Similarly, the default behavior removes a new unit when the average CPU usage
has been under 20% (scaling_cpu_min) for at least two minutes
(scaling_period_downscale). Typically, it is preferable to allow the
application to be overprovisioned for some time to prevent situations where we
are too quick to scale down, only to realize that the load dip was only
temporary and that we need to scale back up again. We can, for instance, set
the evaluation period preceding scale-downs a bit longer (five minutes) via:

juju config charmscaler scaling_period_downscale=300

Finally, changing the amount of time required between two scaling decisions can
be done via:

juju config charmscaler scaling_cooldown=300

This parameter should, however, be kept long enough to give scaling decisions a
chance to take effect, before a new scaling decision is triggered.

Alerts

Lastly, the options with the alert_ prefix are used to enable CharmScaler
alerts (these are turned off by default).

Alerts are used to notify the outside world (such as the charm owner) of
noteable scaling events or error conditions. Alerts are, for example, sent
(with severity-level ERROR) if there are problems to reach the Juju
controller. Alerts are also sent (with severity-level INFO) when a scaling
decision has been made.

This edition of the CharmScaler includes email alerts which are configured by
entering the SMTP server details which the autoscaler is supposed to send the
alert email messages to.

Known limitations

When deploying on LXD provider

Due to missing support for the Docker LXC profile in Juju you need to apply it
manually.

See: https://bugs.launchpad.net/juju/+bug/1552815

InfluxDB co-location

The Docker layer currently
does not support installing Docker Compose in a virtual environment. Until
this is supported
InfluxDB cannot be co-located with the CharmScaler charm because of dependency
conflicts.


By using the Elastisys CharmScaler, you agree to its
license
and privacy statement.

Configuration

scaling_cpu_min
(int)
                            CPU threshold where the load is considered low enough to scale down the
number of units.

                        
20
scaling_period_downscale
(int)
                            Number of seconds that the CPU usage needs to be lower than the threshold
before scaling down.

                        
120
scaling_units_max
(int)
                            Maximum amount of units to keep in pool

                        
4
install_from_upstream
(boolean)
                            Toggle installation from ubuntu archive vs the docker PPA

                        
http_proxy
(string)
                            URL to use for HTTP_PROXY to be used by Docker. Only useful in closed
environments where a proxy is the only option for routing to the
registry to pull images

                        
juju_model_uuid
(string)
                            Juju model UUID

                        
docker-opts
(string)
                            Extra options to pass to the docker daemon. e.g. --insecure-registry

                        
scaling_interval
(int)
                            Seconds between each scaling decision

                        
10
juju_refresh_interval
(int)
                            How often the charmscaler should sync against the Juju model.

                        
5
juju_password
(string)

## Requirement 1
According to the CharmScaler documentation, what severity level do alerts carry when a scaling decision has been made?
## Requirement 2
For each statement, say whether it agrees with the CharmScaler documentation, and quote the words that decide it: (a) CharmScaler alerts are turned on by default. (b) InfluxDB cannot be co-located with the CharmScaler charm because of dependency conflicts. (c) On the LXD provider, the Docker LXC profile has to be applied manually.
## Requirement 3
Extend the CharmScaler documentation, picking up right after its final line.
The items that come after the CharmScaler documentation are not needed here.

## Listed records
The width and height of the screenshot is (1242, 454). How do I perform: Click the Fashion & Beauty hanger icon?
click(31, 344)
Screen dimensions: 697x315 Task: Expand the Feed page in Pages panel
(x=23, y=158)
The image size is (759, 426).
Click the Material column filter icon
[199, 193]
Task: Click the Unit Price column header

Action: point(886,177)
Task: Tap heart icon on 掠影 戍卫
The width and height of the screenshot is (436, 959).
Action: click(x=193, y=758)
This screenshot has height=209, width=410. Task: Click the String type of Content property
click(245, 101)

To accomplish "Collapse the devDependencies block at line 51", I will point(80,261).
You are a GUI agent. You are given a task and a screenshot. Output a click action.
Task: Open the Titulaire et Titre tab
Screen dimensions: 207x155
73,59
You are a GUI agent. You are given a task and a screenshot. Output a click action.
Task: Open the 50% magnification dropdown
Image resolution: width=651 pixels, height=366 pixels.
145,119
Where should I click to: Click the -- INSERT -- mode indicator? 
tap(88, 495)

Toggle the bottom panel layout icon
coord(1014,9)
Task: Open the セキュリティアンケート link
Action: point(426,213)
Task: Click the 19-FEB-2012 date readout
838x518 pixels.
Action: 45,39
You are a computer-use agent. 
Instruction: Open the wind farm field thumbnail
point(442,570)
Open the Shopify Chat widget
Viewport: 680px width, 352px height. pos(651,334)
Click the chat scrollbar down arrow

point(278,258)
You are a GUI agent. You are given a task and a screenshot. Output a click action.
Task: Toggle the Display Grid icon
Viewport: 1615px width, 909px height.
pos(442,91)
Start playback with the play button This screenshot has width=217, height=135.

## Task answer 1
INFO

## Task answer 2
(a) No: "these are turned off by default"
(b) Yes: "InfluxDB cannot be co-located with the CharmScaler charm because of dependency conflicts"
(c) Yes: "you need to apply it manually"

## Task answer 3
                            Juju account password

                        
metric_data_settling_interval
(int)
                            The minimum age (in seconds) of requested data points. When requesting
recent aggregate metric data points, there is always a risk of seeing
partial/incomplete results before metric values from all sources have
been registered. The value to set for this field depends on the reporting
frequency of monitoring agents, but as a general rule-of-thumb, this
value can be set to be about 1.5 times the length of the
reporting-interval for monitoring agents.

                        
15
juju_api_endpoint
(string)
                            Juju controller API endpoint

                        
no_proxy
(string)
                            Comma-separated list of destinations (either domain names or IP
addresses) that should be directly accessed, by opposition of going
through the proxy defined above.

                        
https_proxy
(string)
                            URL to use for HTTPS_PROXY to be used by Docker. Only useful in closed
environments where a proxy is the only option for routing to the
registry to pull images

                        
alert_enabled
(boolean)
                            Toggle e-mail alerts on/off

                        
alert_smtp_username
(string)
                            Username to auth with the SMTP server

                        
enable-cgroups
(boolean)
                            Enable GRUB cgroup overrides cgroup_enable=memory swapaccount=1. WARNING
changing this option will reboot the host - use with caution on production
services

                        
alert_sender
(string)
                            E-mail address that alert mails should be sent from

                        
nagios_servicegroups
(string)
                            A comma-separated list of nagios servicegroups.
If left empty, the nagios_context will be used as the servicegroup

                        
alert_smtp_host
(string)
                            SMTP hostname
                        
metric_poll_interval
(int)
                            Seconds between polls for new metric values

                        
10
charmpool_url
(string)
                            URL to the Charmpool component. By default both the autoscaler and the
pool is run in the same Docker network and will reach eachother by their
local hostnames.

                        
http://charmpool:80
alert_smtp_ssl
(boolean)
                            Use SSL when connecting to SMTP host

                        
juju_username
(string)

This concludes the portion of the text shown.